Doctors have not received a new treatment for gram-negative bacteria in the last 50 years and have not entered clinical trials since 2010.
The new drug compound has an array of exciting possibilities. As Professor Jim Thomas explains: "As the compound is luminescent, it shines when exposed to light, which means that bacteria can be safer than the microscopic techniques available in RAL.
"This breakthrough could lead to new treatments for the superb bacteria that threaten life and the increased risk that antimicrobial resistance represents."
The studies in Sheffield and RAL have shown that the compound seems to have several modes of action, which makes the emergence of resistance in the bacteria difficult. The next step of the investigation will probably be against other multiresistant bacteria.
In a recent report on pathogens in antimicrobials, the World Health Organization implemented several gram-negative bacteria at the top of its list, stating that new treatments for these bacteria were 'Priority 1 Critical' because they cause responses with high rates of mortality. It quickly becomes resistant to all current treatments, often collected in hospitals.

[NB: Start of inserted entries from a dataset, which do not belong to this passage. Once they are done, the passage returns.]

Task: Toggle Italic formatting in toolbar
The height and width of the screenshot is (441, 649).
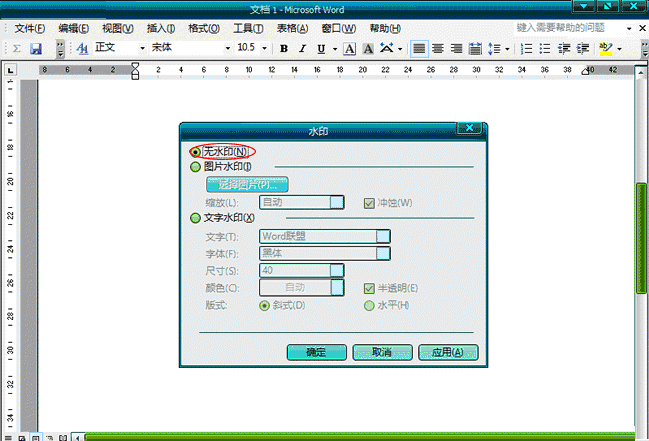Action: coord(303,48)
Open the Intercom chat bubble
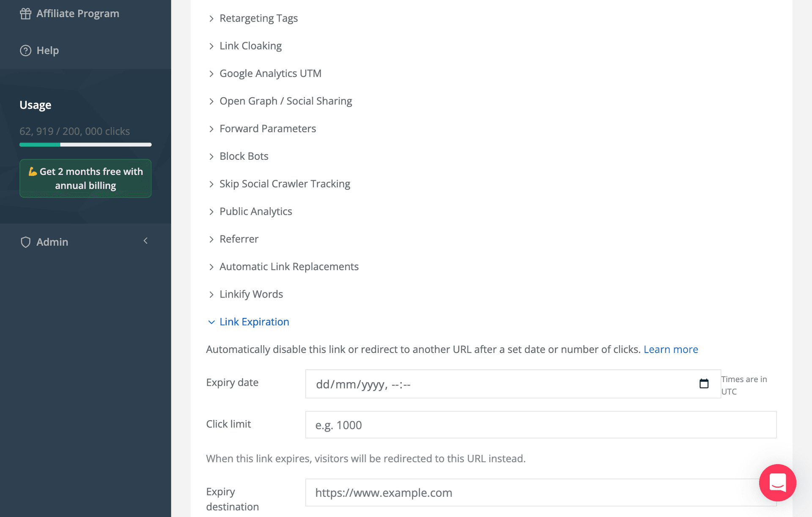The width and height of the screenshot is (812, 517). [x=777, y=483]
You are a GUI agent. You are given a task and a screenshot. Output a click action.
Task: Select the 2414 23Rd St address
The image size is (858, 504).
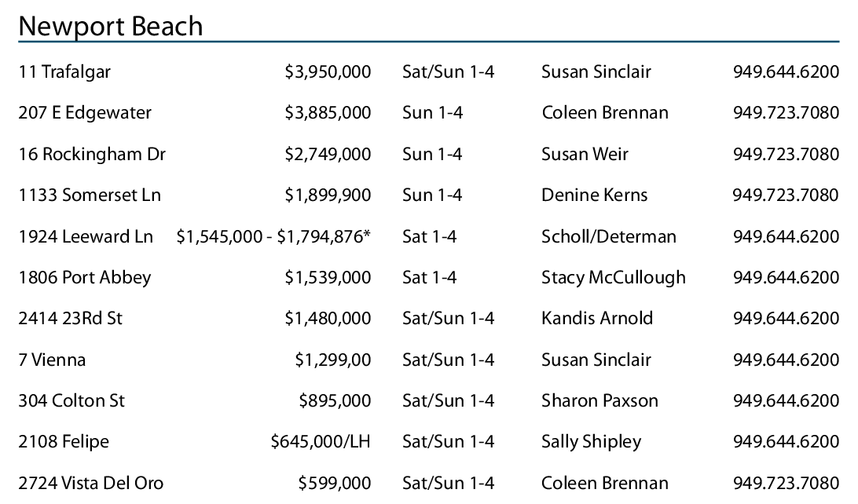pyautogui.click(x=71, y=319)
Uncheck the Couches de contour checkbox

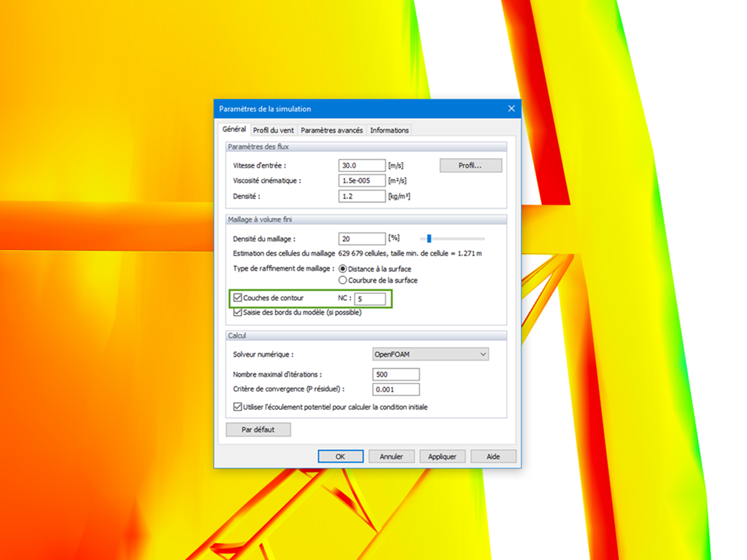238,298
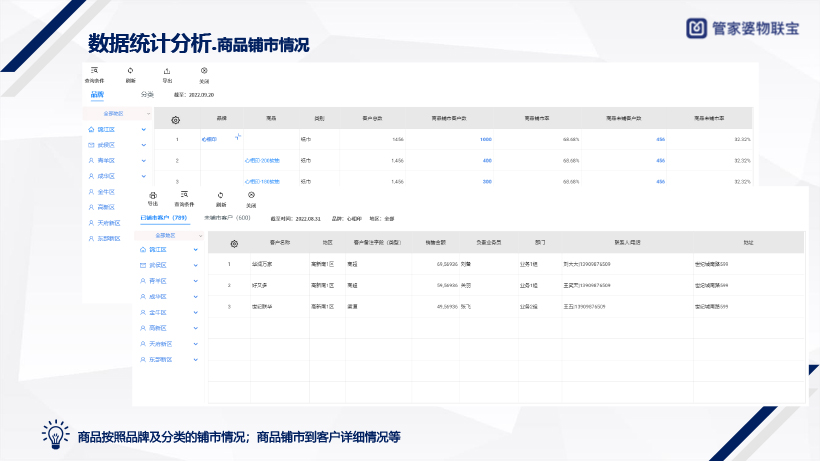Open the 心相印 brand link in row 1

pos(209,139)
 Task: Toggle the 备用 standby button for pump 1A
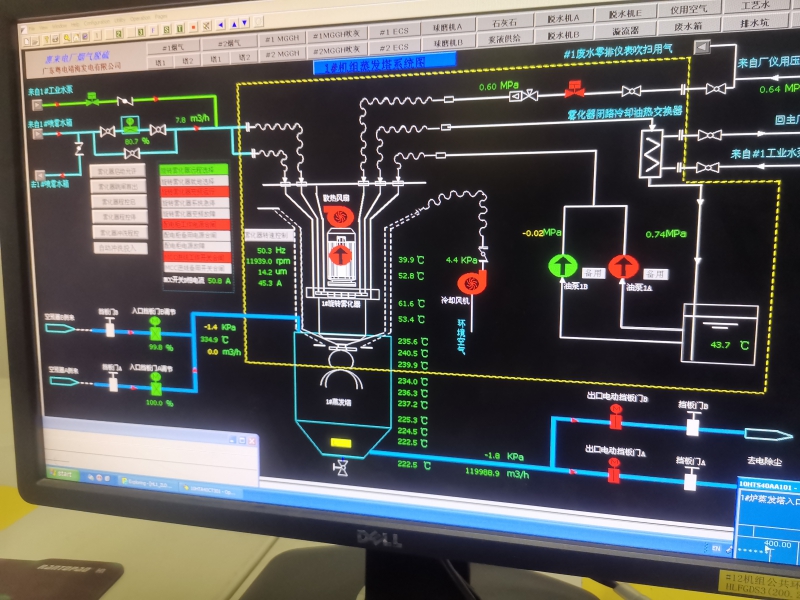pos(655,272)
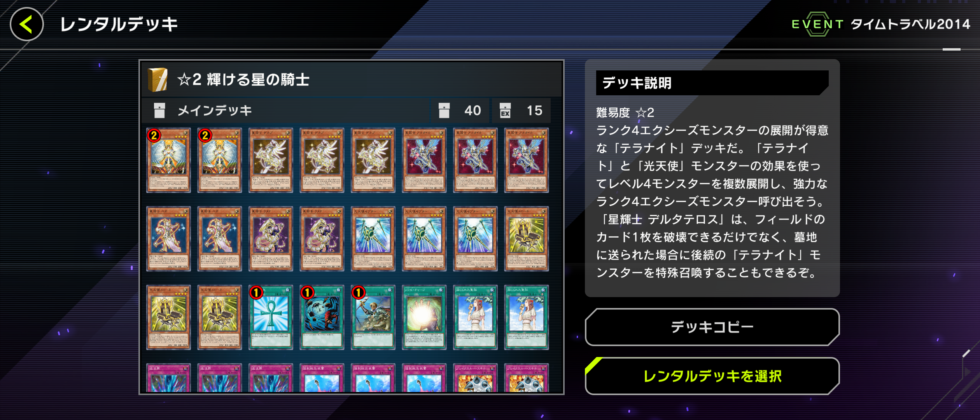Click the メインデッキ section header
Viewport: 980px width, 420px height.
click(x=215, y=110)
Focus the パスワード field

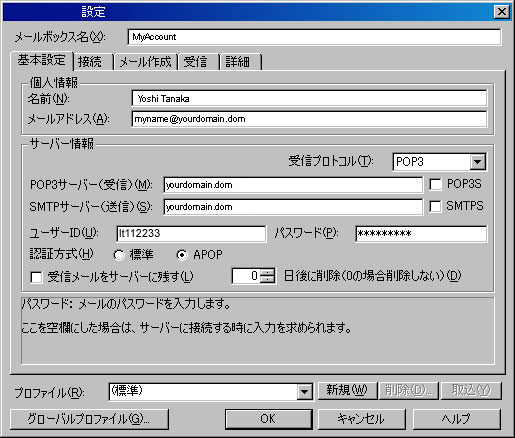click(421, 234)
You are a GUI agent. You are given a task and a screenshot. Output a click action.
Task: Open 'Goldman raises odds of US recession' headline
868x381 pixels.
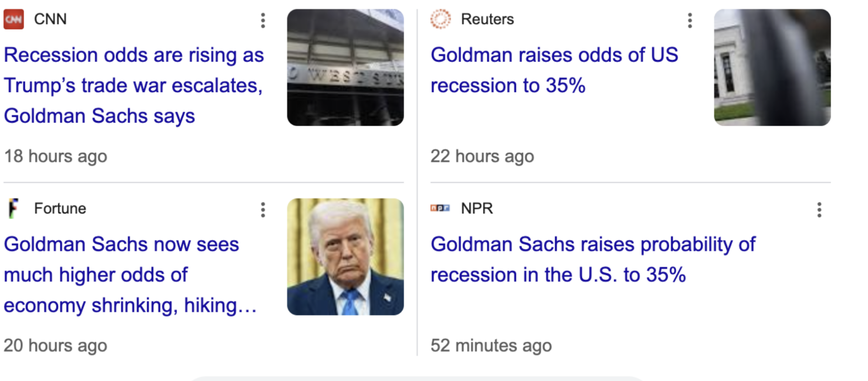pos(554,70)
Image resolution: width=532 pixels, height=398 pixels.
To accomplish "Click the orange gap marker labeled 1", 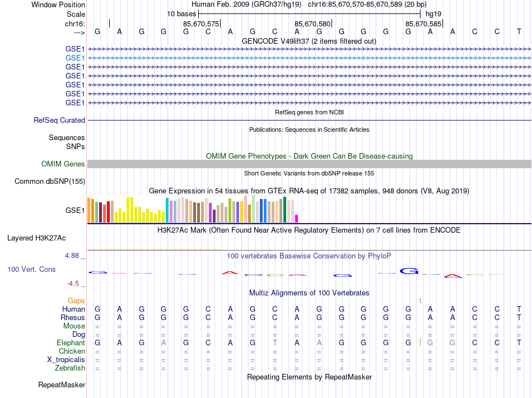I will point(420,301).
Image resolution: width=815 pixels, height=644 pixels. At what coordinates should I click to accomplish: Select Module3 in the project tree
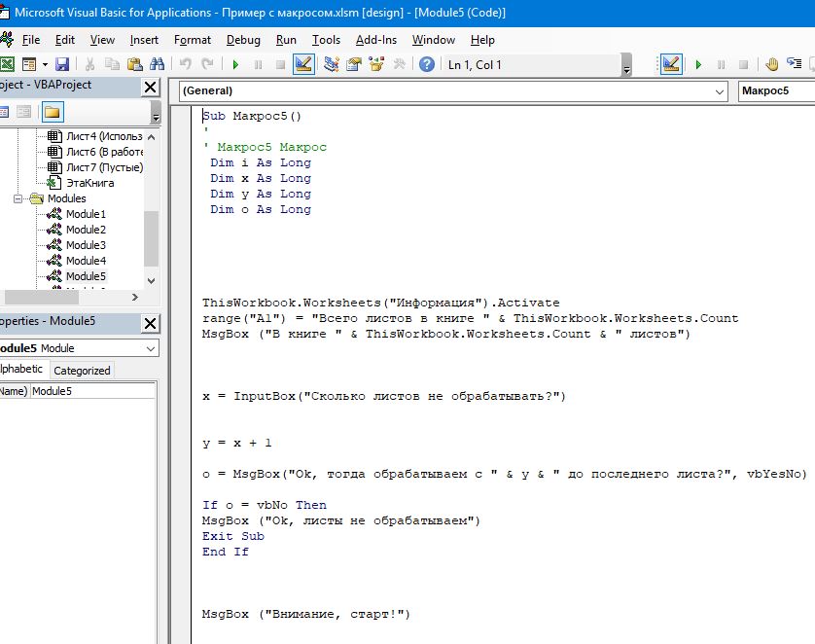[86, 245]
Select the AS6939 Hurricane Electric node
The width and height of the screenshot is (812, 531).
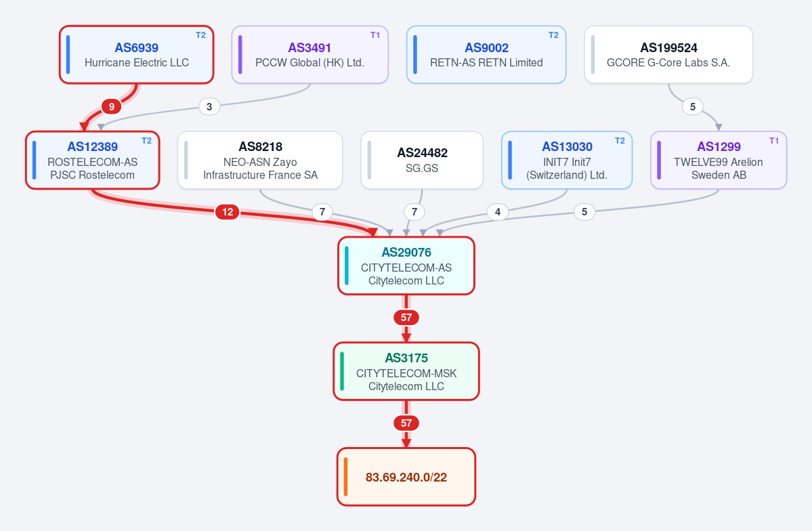click(x=136, y=54)
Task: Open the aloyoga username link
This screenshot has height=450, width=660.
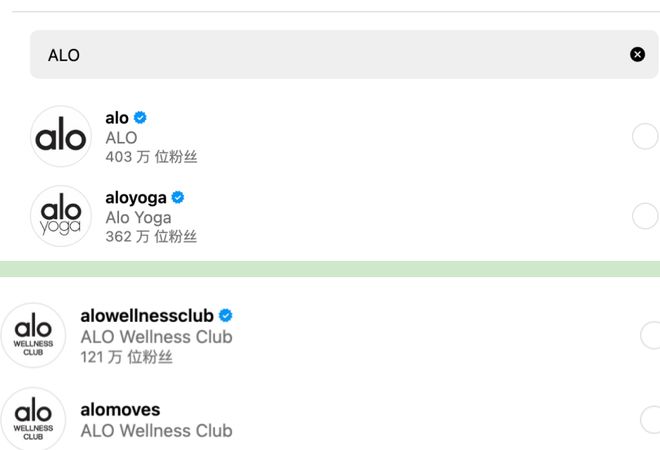Action: pos(136,198)
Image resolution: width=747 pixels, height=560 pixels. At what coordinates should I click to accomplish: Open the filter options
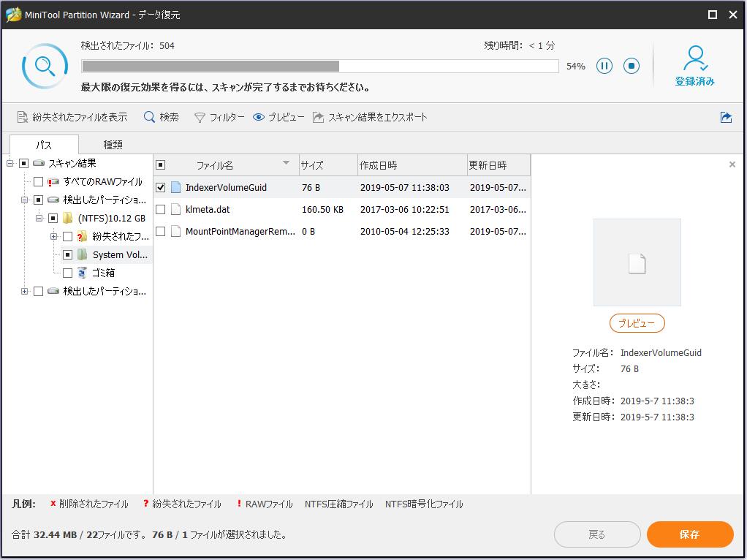point(219,117)
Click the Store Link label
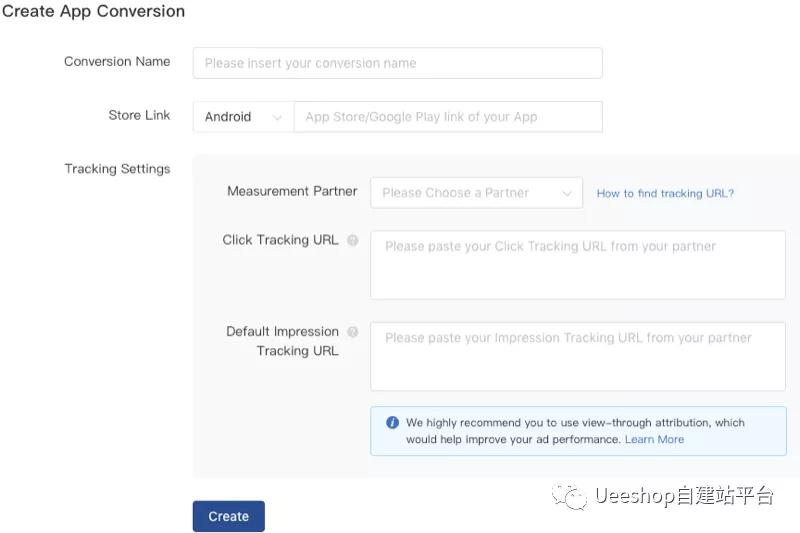This screenshot has width=800, height=533. pos(139,115)
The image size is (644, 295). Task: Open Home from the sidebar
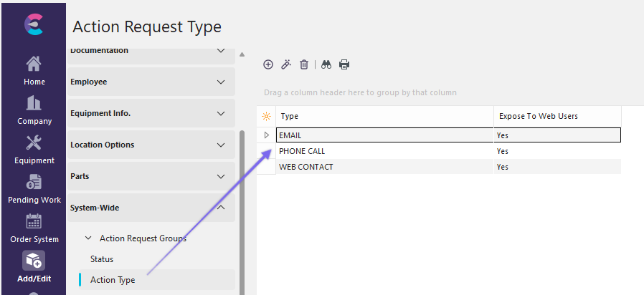(x=34, y=71)
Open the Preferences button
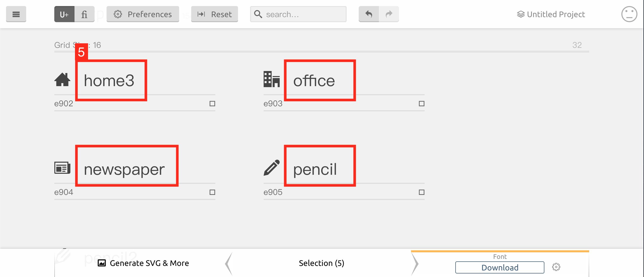Image resolution: width=644 pixels, height=277 pixels. point(143,14)
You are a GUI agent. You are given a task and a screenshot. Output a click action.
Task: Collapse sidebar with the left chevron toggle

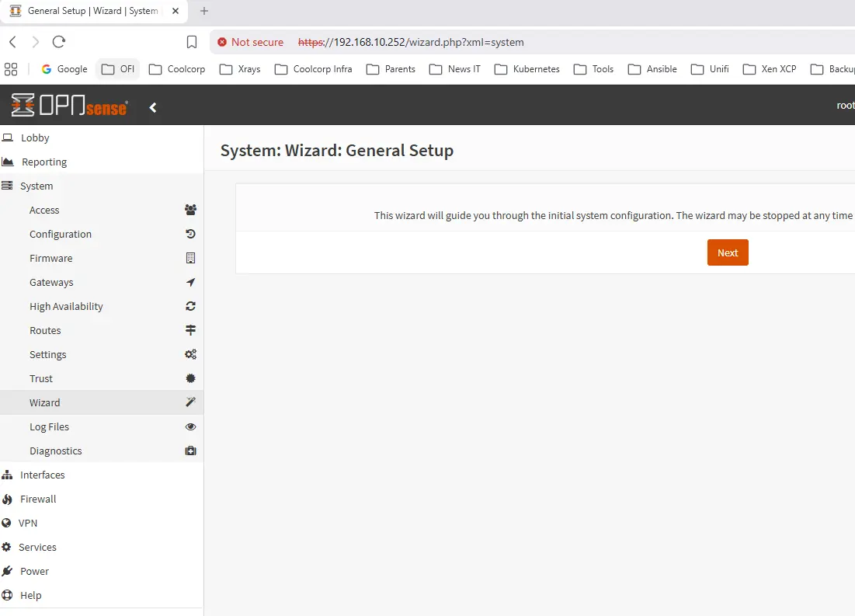click(x=153, y=107)
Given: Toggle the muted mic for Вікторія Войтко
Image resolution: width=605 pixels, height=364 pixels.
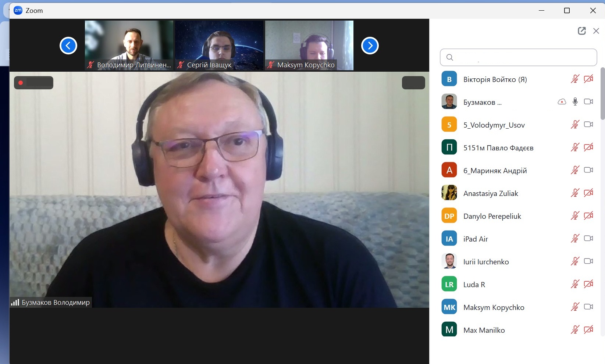Looking at the screenshot, I should click(575, 79).
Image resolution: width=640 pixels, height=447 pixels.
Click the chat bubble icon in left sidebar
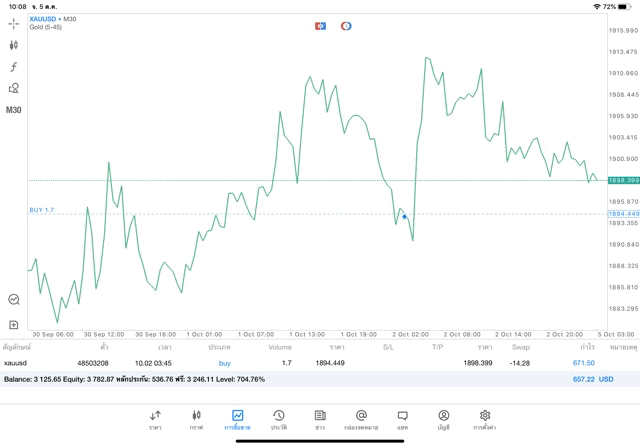point(14,299)
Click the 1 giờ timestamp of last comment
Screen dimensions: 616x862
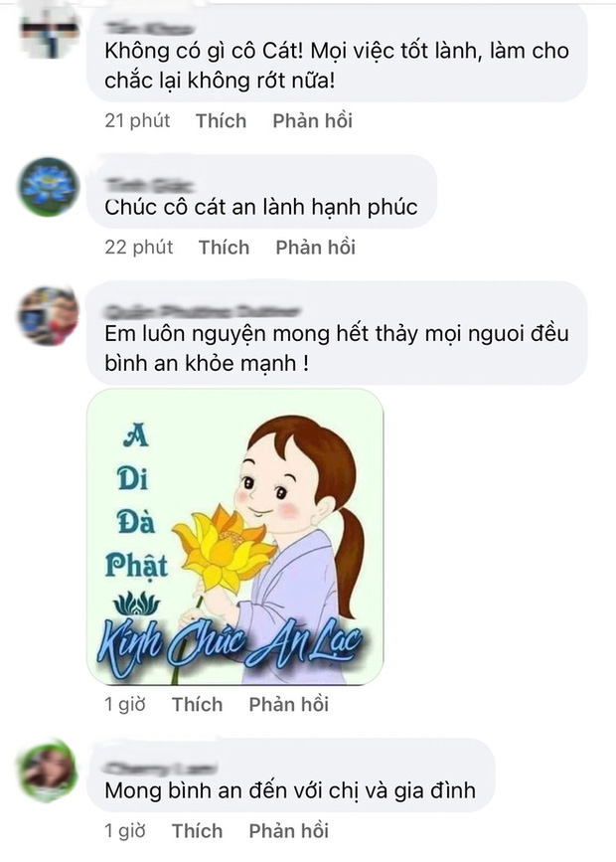pyautogui.click(x=125, y=830)
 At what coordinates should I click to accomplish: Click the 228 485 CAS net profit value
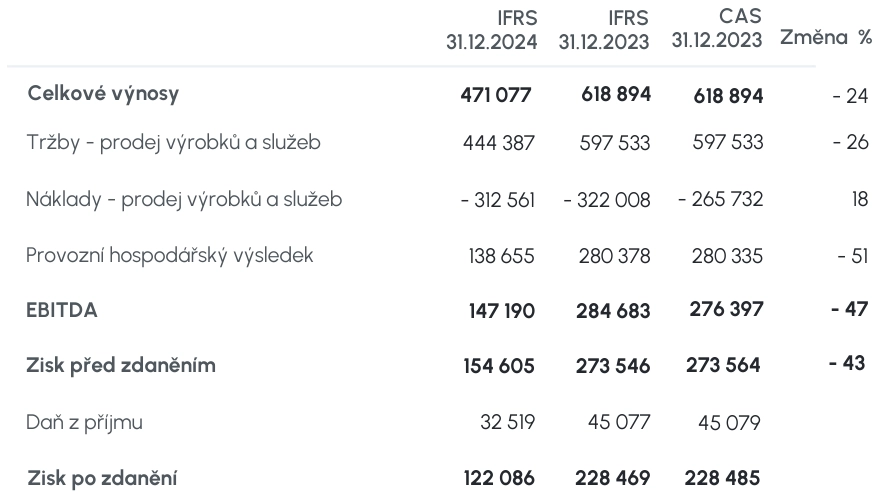(x=722, y=478)
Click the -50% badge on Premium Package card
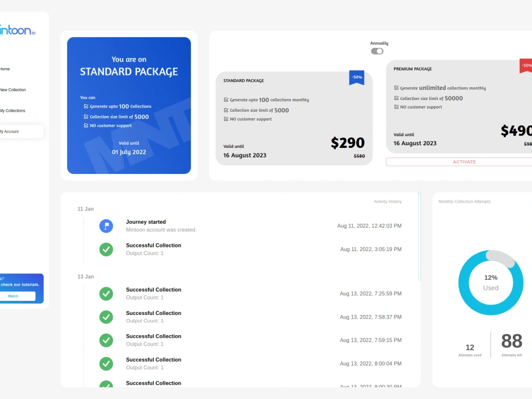Screen dimensions: 532x399 [527, 65]
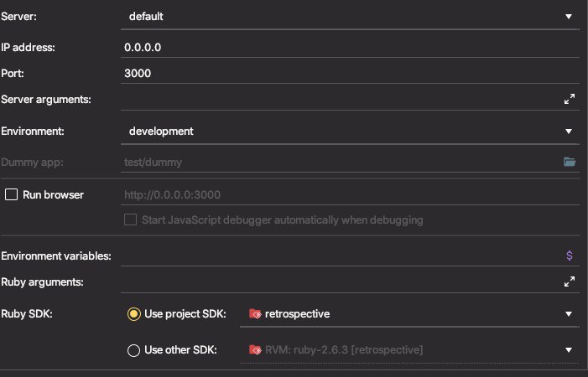
Task: Open the other SDK RVM dropdown
Action: [409, 350]
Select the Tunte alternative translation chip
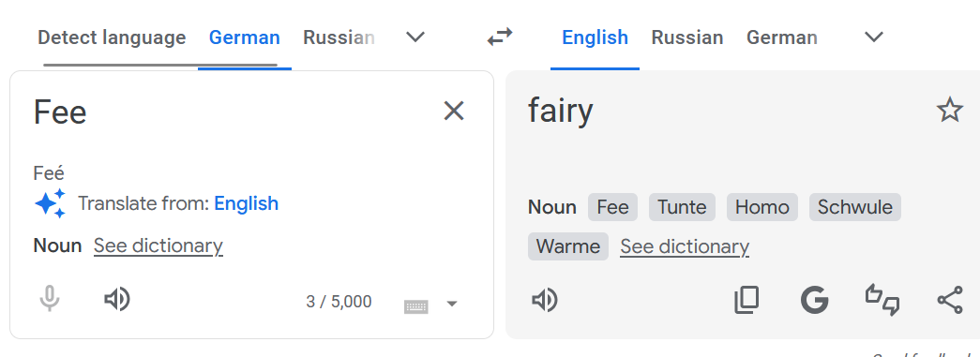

The research, published in the journal ACS Nano, describes the new compound that kills Gram-negative E. coli, including a multidrug-resistant pathogen, which is said to be responsible for millions of antibiotics worldwide correctly.
Super insects are already a major global threat, but health experts predict that the risks will worsen in the coming decades.
Resistant to the most commonly used antibiotics, these bacteria are powerful and are projected to kill more people around the world than cancer by the year 2050. Therefore, researchers are competing to find a cure before this projection is make reality.
Now, a team from the University of Sheffield and the Rutherford Appleton Laboratory may have found a solution by discovering a new compound that can kill antibiotic-resistant superbugs.